• Extrait présenté:
□ □ □ □ □ □ □
Dans les rues constamment animées de New York, les ambulanciers battent le pavé, toujours en action pour sauver des vies, aussi misérables soient-elles. Adapté du roman du même nom, Black Flies, réalisé par Jean-Stéphane Sauvaire, frappe comme une tonne de briques.
Aussi appelé Asphalt City, ce long-métrage ayant été projeté en première à Cannes, l’an dernier, met en vedette Tye Sheridan dans le rôle de Cross, un jeune ambulancier souhaitant devenir médecin, mais qui se retrouve pour l’instant dans les « tranchées » du système de santé new-yorkais.
Rapidement appelé à travailler avec « Rut », un vieux de la vieille joué par un Sean Penn désabusé, Cross verra ses illusions être fracassées, les unes après les autres, au sein d’un système qui semble absolument vouloir broyer les intervenants de première ligne. D’un côté, les patients particulièrement maganés qui insultent les soignants; de l’autre, les patrons qui exigent respect et obéissance, parfois sans égard aux circonstances spécifiques d’une situation.
Tout cela, sans surprise, mènera à une dégradation de la santé mentale de notre protagoniste, jusqu’à une certaine intervention qui passera bien près de « briser » notre héros.
□ □ □ □ □ □ □
• Entrées fournies:

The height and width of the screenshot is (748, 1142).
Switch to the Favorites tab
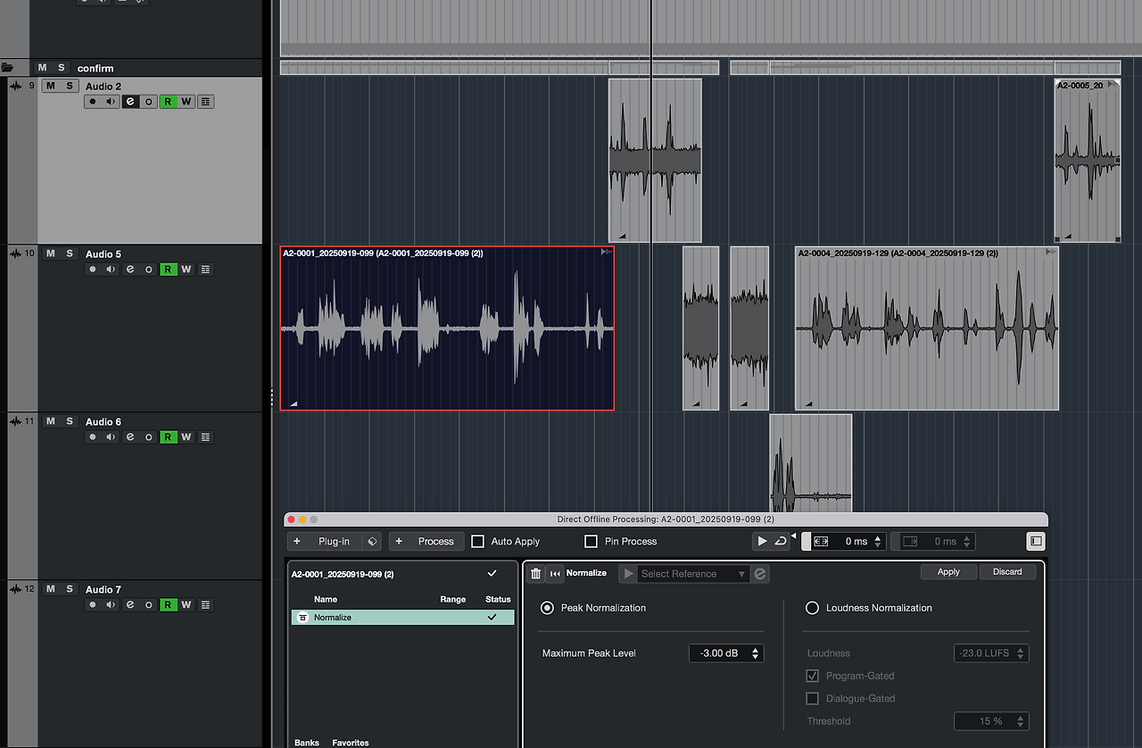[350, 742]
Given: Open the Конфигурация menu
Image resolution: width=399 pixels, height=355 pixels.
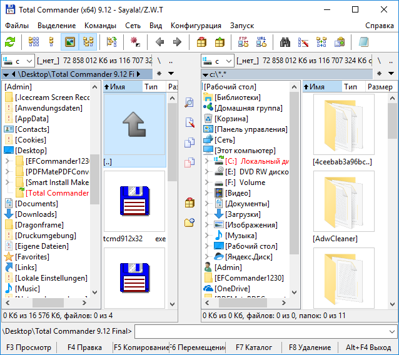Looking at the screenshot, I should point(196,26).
□ □ □ □ □ □ □
• Consigne: Continuez l'extrait sur le film Black Flies en reprenant juste après sa dernière phrase. Ces enregistrements viennent d'une autre source.

• Résultat:
Avec une excellente maîtrise des codes cinématographiques, qui lui permet de créer une ambiance étouffante, que ce soit à bord de l’ambulance, ou entre deux quarts de travail, lorsque notre personnage principal semble errer dans la ville, en quête de sens, Jean-Stéphane Sauvaire propose un long métrage très solide sur le plan de la technique.
Là où le bât blesse, c’est que le personnage de Cross sert très largement de tableau vierge sur lequel les autres individus viendront peindre un tableau chaotique. Le procédé n’est certainement pas nouveau, mais on se prend, à plusieurs reprises, à espérer que Tye Sheridan, qui n’en est pourtant pas à son premier film, affiche une émotion autre que le simple fait de regarder dans le vide, alors que son monde s’écroule lentement.
De fait, tous les personnages secondaires, que ce soit d’autres ambulanciers, son patron (un étrange Mike Tyson), sa courte fréquentation, ou encore les patients, sont plus expressifs que lui… Et sont donc plus intéressants que lui.
Et même lorsque le barrage de l’impassibilité finit par céder, on se demande pourquoi notre héros s’entête à garder ses émotions pour lui, alors qu’il est clairement possible d’aller chercher de l’aide. Après tout, le service d’ambulance de New York n’est certainement pas toxique au point de ne pas recommander un suivi psychologique pour aider ses employés à faire face à l’horreur, jour après jour…
Bref, si le film est une solide proposition sur le plan technique, Black Flies (ou Asphalt City) aurait eu besoin de quelque chose en plus, d’un personnage principal plus humain, plus impliqué, plus vrai, afin de rendre le film mémorable.